L'idea di rilanciare l'area rivierasca del Po a fini ecologici, sportivi e ricreativi fu per tanto tempo all'attenzione degli Amministratori del comune di Villanova sull’Arda.
L’opportunità di poter realizzare un parco ambientale con caratteristiche uniche si concretizzo attraverso l’autorizzazione da parte degli enti competenti del Piano delle Attività Estrattive. Già allora era previsto er l'area un ripristino a zona naturalistica di grande interesse. 

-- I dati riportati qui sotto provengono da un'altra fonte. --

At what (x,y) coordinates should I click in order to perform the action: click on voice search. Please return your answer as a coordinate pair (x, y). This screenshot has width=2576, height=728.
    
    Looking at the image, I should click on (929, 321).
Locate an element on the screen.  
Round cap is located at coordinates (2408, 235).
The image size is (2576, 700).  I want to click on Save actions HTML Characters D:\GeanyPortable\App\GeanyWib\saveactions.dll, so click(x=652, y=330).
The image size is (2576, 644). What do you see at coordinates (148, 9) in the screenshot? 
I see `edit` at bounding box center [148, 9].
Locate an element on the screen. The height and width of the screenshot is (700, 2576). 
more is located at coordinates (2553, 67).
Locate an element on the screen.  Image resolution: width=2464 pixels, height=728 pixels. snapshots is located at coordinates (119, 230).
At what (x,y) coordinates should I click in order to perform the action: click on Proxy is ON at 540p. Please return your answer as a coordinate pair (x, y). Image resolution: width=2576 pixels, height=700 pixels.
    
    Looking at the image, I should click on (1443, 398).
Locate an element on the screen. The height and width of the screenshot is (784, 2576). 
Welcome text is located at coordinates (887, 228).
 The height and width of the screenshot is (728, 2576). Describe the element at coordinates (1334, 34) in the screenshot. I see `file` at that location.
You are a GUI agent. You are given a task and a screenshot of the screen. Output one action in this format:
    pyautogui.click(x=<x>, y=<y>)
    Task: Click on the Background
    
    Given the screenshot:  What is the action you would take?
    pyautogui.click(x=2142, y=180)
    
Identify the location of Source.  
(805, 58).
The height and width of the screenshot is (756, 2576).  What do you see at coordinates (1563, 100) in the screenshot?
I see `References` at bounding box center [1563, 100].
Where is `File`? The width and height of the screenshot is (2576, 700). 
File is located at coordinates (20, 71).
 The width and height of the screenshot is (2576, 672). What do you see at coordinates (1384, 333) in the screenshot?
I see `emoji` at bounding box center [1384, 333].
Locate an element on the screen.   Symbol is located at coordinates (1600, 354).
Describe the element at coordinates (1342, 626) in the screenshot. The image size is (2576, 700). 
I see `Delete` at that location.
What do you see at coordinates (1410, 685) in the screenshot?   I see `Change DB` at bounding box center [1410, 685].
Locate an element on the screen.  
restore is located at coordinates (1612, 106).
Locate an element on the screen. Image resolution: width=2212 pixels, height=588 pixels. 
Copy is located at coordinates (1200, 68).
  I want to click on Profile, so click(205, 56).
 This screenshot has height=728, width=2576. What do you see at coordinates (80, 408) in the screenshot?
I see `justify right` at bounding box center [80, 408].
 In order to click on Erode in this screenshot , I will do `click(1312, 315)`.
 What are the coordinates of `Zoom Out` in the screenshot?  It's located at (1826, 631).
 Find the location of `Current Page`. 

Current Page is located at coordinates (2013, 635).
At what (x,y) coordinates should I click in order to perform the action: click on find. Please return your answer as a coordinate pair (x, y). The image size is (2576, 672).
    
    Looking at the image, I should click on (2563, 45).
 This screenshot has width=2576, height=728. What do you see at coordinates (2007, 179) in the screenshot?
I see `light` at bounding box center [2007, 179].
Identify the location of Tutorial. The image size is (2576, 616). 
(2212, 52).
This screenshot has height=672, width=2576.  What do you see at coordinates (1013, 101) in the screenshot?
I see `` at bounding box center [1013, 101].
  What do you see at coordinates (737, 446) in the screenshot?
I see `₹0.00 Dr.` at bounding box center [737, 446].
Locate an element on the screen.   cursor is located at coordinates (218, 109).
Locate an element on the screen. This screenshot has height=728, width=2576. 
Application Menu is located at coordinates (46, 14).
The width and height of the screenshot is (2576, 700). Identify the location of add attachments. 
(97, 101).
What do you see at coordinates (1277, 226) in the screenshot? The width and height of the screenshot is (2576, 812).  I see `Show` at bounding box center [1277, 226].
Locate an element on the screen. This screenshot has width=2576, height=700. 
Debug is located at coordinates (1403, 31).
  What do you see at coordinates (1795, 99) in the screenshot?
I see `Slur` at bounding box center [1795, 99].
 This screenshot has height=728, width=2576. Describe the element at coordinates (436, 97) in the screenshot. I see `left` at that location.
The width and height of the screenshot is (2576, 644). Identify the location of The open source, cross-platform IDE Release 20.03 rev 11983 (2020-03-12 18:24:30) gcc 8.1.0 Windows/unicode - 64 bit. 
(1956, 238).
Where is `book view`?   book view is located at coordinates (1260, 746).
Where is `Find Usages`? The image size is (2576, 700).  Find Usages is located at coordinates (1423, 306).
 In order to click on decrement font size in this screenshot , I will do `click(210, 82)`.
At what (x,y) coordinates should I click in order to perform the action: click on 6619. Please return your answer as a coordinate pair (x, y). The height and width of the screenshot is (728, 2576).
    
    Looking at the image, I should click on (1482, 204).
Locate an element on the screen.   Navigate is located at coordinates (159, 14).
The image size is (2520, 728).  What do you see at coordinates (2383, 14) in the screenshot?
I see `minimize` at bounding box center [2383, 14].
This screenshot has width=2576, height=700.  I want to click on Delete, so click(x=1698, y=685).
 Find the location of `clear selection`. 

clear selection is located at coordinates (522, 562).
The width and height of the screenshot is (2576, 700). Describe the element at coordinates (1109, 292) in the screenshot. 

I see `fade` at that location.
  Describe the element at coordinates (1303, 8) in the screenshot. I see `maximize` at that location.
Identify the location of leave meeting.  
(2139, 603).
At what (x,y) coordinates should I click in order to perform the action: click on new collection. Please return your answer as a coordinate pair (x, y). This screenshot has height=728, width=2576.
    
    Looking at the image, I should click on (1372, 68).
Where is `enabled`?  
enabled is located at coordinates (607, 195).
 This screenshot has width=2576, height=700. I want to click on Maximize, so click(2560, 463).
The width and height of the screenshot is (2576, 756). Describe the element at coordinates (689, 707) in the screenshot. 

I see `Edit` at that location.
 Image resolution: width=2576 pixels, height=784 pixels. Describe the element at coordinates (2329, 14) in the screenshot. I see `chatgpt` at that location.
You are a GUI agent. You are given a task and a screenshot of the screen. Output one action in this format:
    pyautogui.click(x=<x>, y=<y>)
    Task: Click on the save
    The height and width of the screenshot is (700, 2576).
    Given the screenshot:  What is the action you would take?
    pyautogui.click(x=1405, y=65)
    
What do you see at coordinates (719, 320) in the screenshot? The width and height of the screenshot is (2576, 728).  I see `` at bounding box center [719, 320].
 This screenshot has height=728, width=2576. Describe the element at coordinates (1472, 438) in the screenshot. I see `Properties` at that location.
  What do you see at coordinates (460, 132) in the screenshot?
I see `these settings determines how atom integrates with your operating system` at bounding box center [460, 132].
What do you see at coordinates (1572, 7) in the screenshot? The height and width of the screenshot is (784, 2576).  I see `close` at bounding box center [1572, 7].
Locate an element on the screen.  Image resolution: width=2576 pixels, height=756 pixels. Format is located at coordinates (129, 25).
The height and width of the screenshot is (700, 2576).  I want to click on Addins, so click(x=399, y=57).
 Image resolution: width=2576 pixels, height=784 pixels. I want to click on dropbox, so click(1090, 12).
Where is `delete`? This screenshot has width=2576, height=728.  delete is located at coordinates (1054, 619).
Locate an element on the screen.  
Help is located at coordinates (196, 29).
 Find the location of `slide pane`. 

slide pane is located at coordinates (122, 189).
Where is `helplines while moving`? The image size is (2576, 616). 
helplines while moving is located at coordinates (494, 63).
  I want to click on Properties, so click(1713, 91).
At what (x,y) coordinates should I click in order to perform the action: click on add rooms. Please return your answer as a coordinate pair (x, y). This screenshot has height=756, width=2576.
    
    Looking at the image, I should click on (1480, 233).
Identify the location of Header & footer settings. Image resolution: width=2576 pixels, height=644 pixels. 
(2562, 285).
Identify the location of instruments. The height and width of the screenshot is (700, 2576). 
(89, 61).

Il primo ambito, (già in fase di realizzazione nell’anno 1991) fu individuato in località Lancone nel territorio di Soarza, nella zona che attualmente è sede del Parco di Isola Giarola. I lavori di estrazione del materiale inerte e di ripristino ambientale terminarono nell’anno 1995. In seguito nel PAE 1999, venne progettata e messa a sistema una riqualificazione generale di tutta la fascia golenale del Po nel territorio del Comune di Villanova sull'Arda. Si individuarono diversi ambiti, con indirizzi di ripristino diversificati, in alcuni casi strettamete naturalistici, in altri ricreativi e turistici. Lo scopo di una pianificazione di questo livello fu quello di ipotizzare e progettare un parco naturale fluviale su vasta scala, ricco di zone umide e che recuperasse gli ambienti golenali in rapida rarefazione lungo l'intera asta del Fiume Po, in grado anche di offrire oportunità turistiche e ricreative. In questo quadro, sotto questa luce e davanti a questa esaltante sfida, la posizione e l'economia di Soarza avrebbero dovuto riceverne grandi benefici. Nel 2007, si è arrivati a firmare un importante accordo tra il Comune, la Provincia e la Regione in cui la Ditta proprietaria dell’area “Isola Giarola” cede il parco all’amministrazione comunale. Dopo più di dieci anni, l’idea di rilancio del territorio attraverso il turismo fluviale e naturalistico, reso possibile dalle qualità uniche della golena di Isola Giarola, può finalmente concretizzarsi.